What makes you think it's "huge"? How do you think the dedicated hosting industry has been operating for more than a decade? You can re-flush the bios, you can secure-erase the storage, etc.


Just because the dedicated server hosting industry hasn't been dealing with the problem, doesn't mean it's not there :)

If I flash the BIOS (or the network card firmware or the LOM device firmware or the disk controller firmware or the individual disk firmware, etc) with malicious firmware, it can lie to you when you try to reflash it later, leaving my malicious code running against later customers.


This was discussed at OpenStack Summit Atlanta: https://www.openstack.org/summit/openstack-summit-atlanta-20...

The main concern seems to be customers reflashing the firmware which they want to prevent with firmware signing.


The question about that (at about 19:30 in the video) was asked by one of the Ironic developers on my team :)

The answer is basically "we don't do it, we'd like to see it happen". I wasn't at that session, but I was at the Atlanta Summit and so far I haven't managed to get a good answer from Rackspace people about how they're actually tackling this in production today.


I'd also add that firmware folk tend to be pretty conservative about updates and it's an area of machines that's not used to being hardened. you only need to own it once and you can lie forever about the attempts to reflash it with a legit firmware.


It's even worse with IPMI.

AFAIK you can own either the IPMI BMC or the BIOS, then if one is flashed, the other can replace it to stay resident in denial of your attempts to remove it.

You have to coordinate flashing both at 'the same time' (which is possibly impossible) in order to get any peace of mind.

That includes situations in which the IPMI BMC isn't even plugged in to a network, because it still has constantly running firmware and backdoor access to the main system.

Of course, you can do half-way mitigations like dumping firmware contents and comparing checksums over time, but no single savior probably exists. A potentially strong tool here is a hardware jumper on the mainboards that says "disallow flashing at all, full stop" and another one that says "disallow reconfiguration at all, full stop" that is honored at a level of circuitry unenslaved to software. Both the BIOS and the IPMI BMC need protections on this level.

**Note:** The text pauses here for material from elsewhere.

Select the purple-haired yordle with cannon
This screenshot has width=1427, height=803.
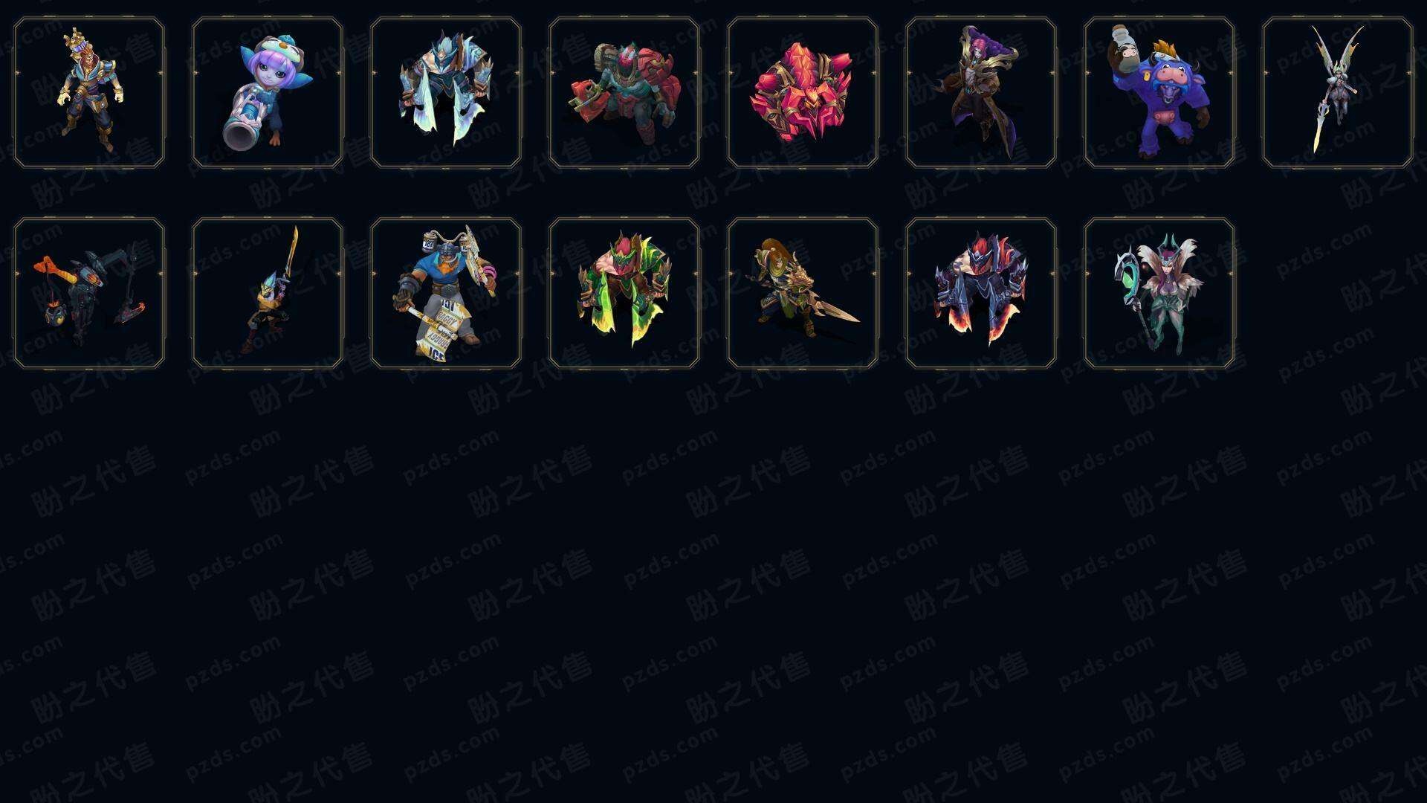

Everything is worse with IPMI :)

(as for half-way mitigations like dumping firmware, I would suggest that that is a fairly worthless option, malicious firmware would likely be able to return clean data to the dumper, unless it was a hardware dumper)


Is this any different from your regular dedicated server provider? (Honest question, I don't know much about OpenStack.)

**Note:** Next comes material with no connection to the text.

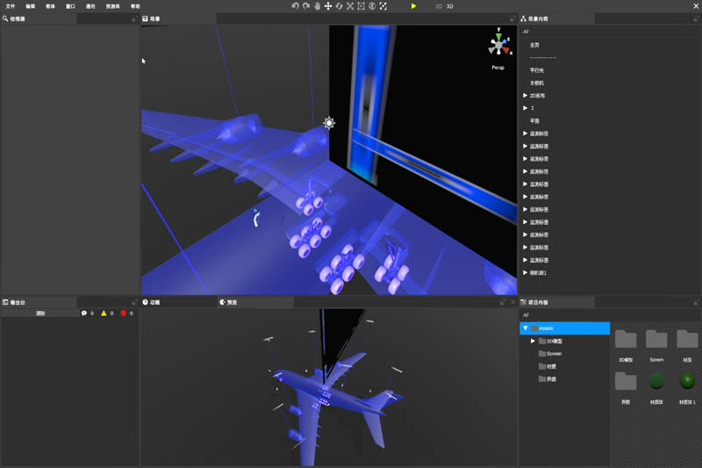Expand the 2D画布 node in hierarchy
Image resolution: width=702 pixels, height=468 pixels.
click(525, 96)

I am sure a regular dedicated server provider would take a long time to get you the server. Maybe days? Not sure.

I think their point is they provision a "dedicated" server in "minutes."


Does the reduced provisioning time create a huge security nightmare? I don't really see how it does.

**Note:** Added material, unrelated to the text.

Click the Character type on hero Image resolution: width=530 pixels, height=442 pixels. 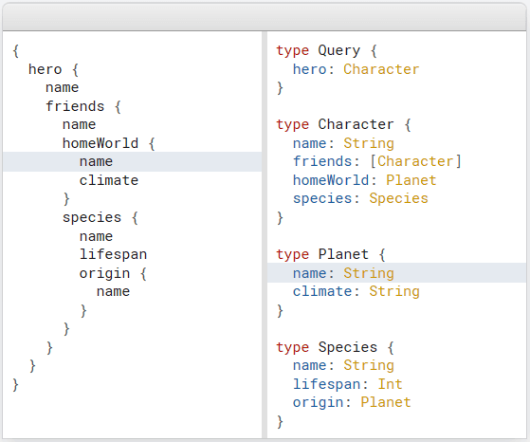(381, 69)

The time to provision doesn't really affect the size of the security problem, but it does make it easier to deploy malicious firmware across a fleet of hardware, because everything is behind an API.


It's also much cheaper, since it has per-minute billing rather than per-month billing, and no setup fee. Getting temporary access to 100 Hetzner servers would cost you ~€10,000, because you have to pay a setup fee plus a minimum one month rental for each one, while it looks like it'd only cost you ~€100 to get 100x OnMetal servers for an hour. If someone stands to benefit enough, you'd be screwed in either situation, but it lowers the cost of opportunistically sowing some malware.


Most hosters or clouds already provide you servers in seconds / minutes.


The pricing of OnMetal appears relatively competitive if not on the expensive side. I think the best way to make the case that OnMetal is worth the premium is with a series of system benchmarks comparing their solution to comparably priced AWS instances.


So is rackspace now giving up the virtualized cloud market? (Because I remember they didn't follow the recent price drop of Google/AWS/Azure?)


Wanna see if we can salt-call the servers to spin-up on demand. O_o


If it can do it for normal Rackspace Cloud instances, it can do it for OnMetal instances.